Using software such as AOL’s Instant Messenger or Yahoo Messenger, 50 percent of employees are using consumer instant message (IM) programs via company computers, according to a 2006 survey of 416 primarily small and midsize businesses by the America Management Association and The ePolicy Institute.

These consumer IM clients frequently quietly slide their way on to company networks because employees often use the same programs to chat with friends and co-workers when they’re off the clock, too. But consumer IM programs also can enable something that many companies won’t even risk these days when it comes to e-mail: Unfettered, unmonitored and unencrypted communication over the public Internet. What's worse is that only 47 percent of employers are aware of the IM programs running on their systems, according to the AMA study.

“IM is nothing more than turbo charged e-mail -- and all the IM risks that exist are the same as with e-mail,” says Nancy Flynn, executive director of The ePolicy Institute and author of several books including, Instant Messaging Rules: A Business Guide to Managing Policies, Security, and Legal Issues for Safe IM Communication.  

IM poses some of the same risks to a business as e-mail, from allowing employees to disseminate confidential company information to exposing company computers and networks to a virus, worm, or Trojan Horse that quickly spreads. And with those risks come the potential for a firm to be subject to the same legal liabilities for employee conduct over IM. So then the question becomes: Should companies allow employees to use free consumer programs or should they install enterprise IM that come with more security features? Here’s how to do decide if a business should go with business IM:

Does your company need to conduct business via IM?

Employees might not even have a legitimate business reason to be IMing the outside world, in which case a company could forgo allowing IM programs altogether. But if employees need to IM each other, vendors, or clients to conduct business, then a company needs to use secure IM, says Richi Jennings, lead e-mail security analyst for Ferris Research, a San Francisco-based research firm. “If they are going to use a consumer-based service, IMs should still be encrypted,” he says. “And there is no substitute for having good antivirus, spyware, and malware control in place.” Enterprise IM programs also can assign company-branded, professional screen names to employees.

Does your company need to archive IMs?

Regulators in the financial services arena, for instance, have made it clear that they don’t make a distinction between e-mail and when it comes to retention requirements. “When employees engage in IM chat via public IM tools, your electronic business records are not being retained,” Flynn notes. “It’s essential for all businesses--no matter what your size or industry--to retain your records if you’re in a regulated field.” For many companies, complying with regulations like Sarbanes-Oxley means logging and archiving IM sessions between employees and clients--or anyone. IM management tools or enterprise IM products can offer a built-in logging and archiving feature for legal or regulatory compliance. Free consumer IM programs, on the other hand, do allow users to choose to save individual chat sessions, but they don’t include enterprise-wide records management or archiving features.

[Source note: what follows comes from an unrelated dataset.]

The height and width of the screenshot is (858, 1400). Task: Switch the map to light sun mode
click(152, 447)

Does your company need to secure IM?

If IM is being used on company time, experts say the answer is always, “Yes.” But there are different approaches to boosting IM security.

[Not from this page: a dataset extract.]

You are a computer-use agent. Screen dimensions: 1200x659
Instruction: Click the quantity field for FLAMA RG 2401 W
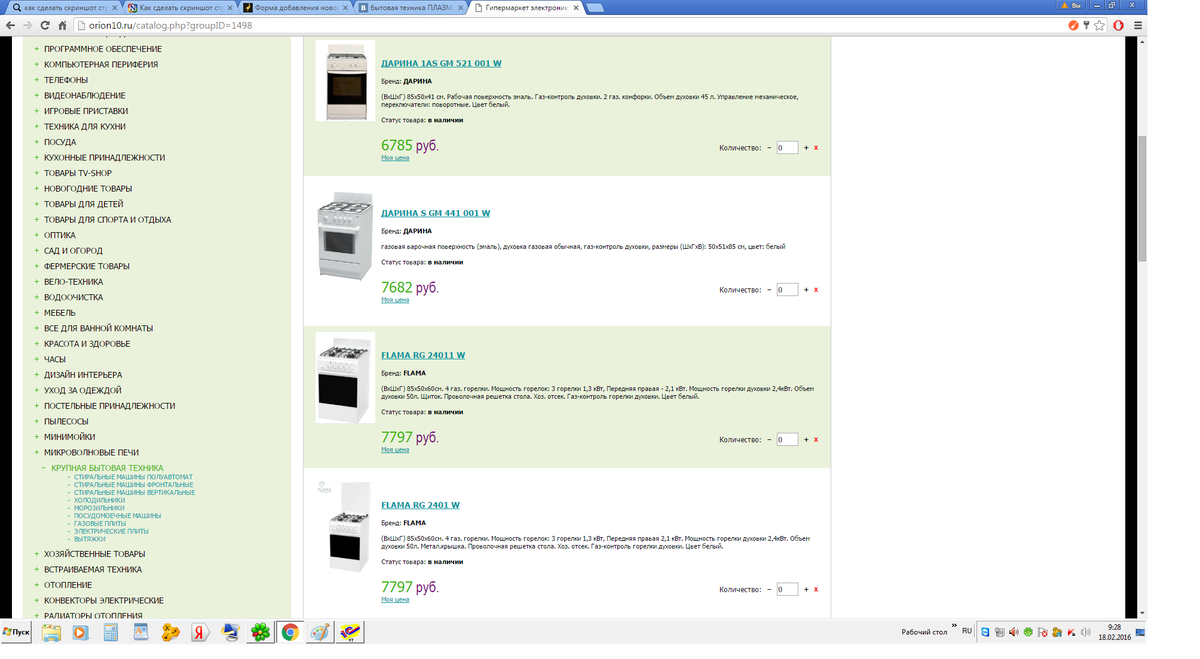(787, 590)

IBM Lotus Sametime, Novel GroupWise Messenger, and Microsoft Live Communications Server (LCS) are among the enterprise IM programs that offer an entire IM infrastructure installed on a company’s internal servers to enable archiving or defenses against threats like malware or IM spam (a.k.a. spim). Enterprise IM programs can be integrated with a user's e-mail program or allow Web conferencing as well. For instance, Microsoft LCS can allow employees to IM people who use public IM programs but it still encrypts and logs messages. IMB Lotus Sametime even encrypts users’ buddy lists.

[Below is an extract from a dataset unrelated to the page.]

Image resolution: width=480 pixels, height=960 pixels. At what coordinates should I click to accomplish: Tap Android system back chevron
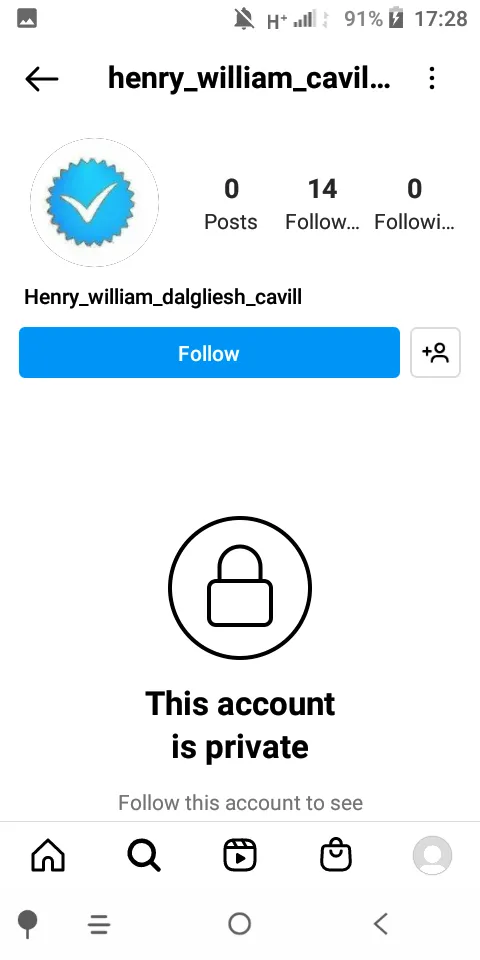click(x=381, y=924)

IM management or gateway products -- such as Akonix, Akeni, FaceTime, or Symantec’s IMLogic--can also add layers of security to existing IM products like Google Talk, Yahoo Messenger or MSN Messenger by archiving messages, scanning for viruses or blocking messages containing restricted phrases to prevent that data from leaving a business’s network.

Depending on the level of security, management and additional features offered, enterprise IM can cost up to $5,000 for FaceTime’s RTG500 gateway product to about $500 for Microsoft LCS for five users to $10 to $40 per user for Akeni or IMLogic. AOL’s new AIM Pro powered by WebEx, which encrypts IMs and allows users to securely share documents or conduct conference calls, is free.

No matter what the size of a business, experts say there are affordable solutions for adding the necessary security needed if employees are going to be IMing on the clock:

“It only takes one employee to accidentally transmit the company’s client list or employees’ social security numbers, for example,” Flynn says. “If you decide to allow IM, you have to decide if you’re going to install an enterprise grade system or use freebies with IM gateway management technology to give your company the ability to monitor, filter, purge, and retain IM chat just like you do e-mails.”